**Data**
+++

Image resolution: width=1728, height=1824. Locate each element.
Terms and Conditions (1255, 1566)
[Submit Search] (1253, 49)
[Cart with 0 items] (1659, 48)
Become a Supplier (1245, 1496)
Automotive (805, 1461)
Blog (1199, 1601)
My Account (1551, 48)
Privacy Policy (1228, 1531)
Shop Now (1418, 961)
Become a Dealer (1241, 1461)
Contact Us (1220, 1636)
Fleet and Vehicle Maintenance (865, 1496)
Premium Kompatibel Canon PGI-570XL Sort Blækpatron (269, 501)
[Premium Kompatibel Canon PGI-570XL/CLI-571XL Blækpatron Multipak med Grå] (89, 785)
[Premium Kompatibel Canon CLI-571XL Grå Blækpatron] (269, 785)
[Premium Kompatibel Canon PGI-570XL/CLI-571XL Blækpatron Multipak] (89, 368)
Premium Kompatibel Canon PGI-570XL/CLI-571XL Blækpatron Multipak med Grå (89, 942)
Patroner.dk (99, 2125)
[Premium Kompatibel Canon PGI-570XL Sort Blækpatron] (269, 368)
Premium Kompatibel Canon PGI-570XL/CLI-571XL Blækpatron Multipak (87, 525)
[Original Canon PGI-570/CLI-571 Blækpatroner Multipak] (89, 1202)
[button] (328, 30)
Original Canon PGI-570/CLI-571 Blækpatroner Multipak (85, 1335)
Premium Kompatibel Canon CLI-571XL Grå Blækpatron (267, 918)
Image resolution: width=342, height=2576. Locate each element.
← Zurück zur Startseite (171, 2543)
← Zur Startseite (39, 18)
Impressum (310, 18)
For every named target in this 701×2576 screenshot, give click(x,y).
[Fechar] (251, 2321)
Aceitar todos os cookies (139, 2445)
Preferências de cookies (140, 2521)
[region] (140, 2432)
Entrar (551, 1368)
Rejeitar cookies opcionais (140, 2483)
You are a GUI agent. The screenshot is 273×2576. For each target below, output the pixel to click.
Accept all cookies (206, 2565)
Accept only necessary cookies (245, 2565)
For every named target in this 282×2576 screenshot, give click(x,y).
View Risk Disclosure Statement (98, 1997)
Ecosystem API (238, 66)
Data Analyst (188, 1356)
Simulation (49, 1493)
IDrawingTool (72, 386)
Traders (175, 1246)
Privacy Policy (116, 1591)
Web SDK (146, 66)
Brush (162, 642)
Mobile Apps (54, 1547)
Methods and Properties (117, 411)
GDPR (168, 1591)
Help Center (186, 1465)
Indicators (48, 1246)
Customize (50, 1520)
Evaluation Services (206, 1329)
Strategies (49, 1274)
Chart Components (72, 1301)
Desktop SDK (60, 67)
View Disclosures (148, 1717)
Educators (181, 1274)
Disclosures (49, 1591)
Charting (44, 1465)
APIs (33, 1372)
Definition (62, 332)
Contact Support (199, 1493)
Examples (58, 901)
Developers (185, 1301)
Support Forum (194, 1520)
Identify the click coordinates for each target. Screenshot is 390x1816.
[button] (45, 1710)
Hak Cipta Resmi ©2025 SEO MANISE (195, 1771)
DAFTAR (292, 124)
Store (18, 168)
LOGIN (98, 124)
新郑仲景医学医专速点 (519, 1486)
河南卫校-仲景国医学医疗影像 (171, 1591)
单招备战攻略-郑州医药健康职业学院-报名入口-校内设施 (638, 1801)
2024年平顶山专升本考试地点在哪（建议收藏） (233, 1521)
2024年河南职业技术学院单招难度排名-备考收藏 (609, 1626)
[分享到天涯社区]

+++

**Problem requirements**
From the first line of the data above through the line containing "Privacy Policy (1228, 1531)", set each line down again exactly; include both ends and omit everything else.

**Exercise answer**
Image resolution: width=1728, height=1824. Locate each element.
Terms and Conditions (1255, 1566)
[Submit Search] (1253, 49)
[Cart with 0 items] (1659, 48)
Become a Supplier (1245, 1496)
Automotive (805, 1461)
Blog (1199, 1601)
My Account (1551, 48)
Privacy Policy (1228, 1531)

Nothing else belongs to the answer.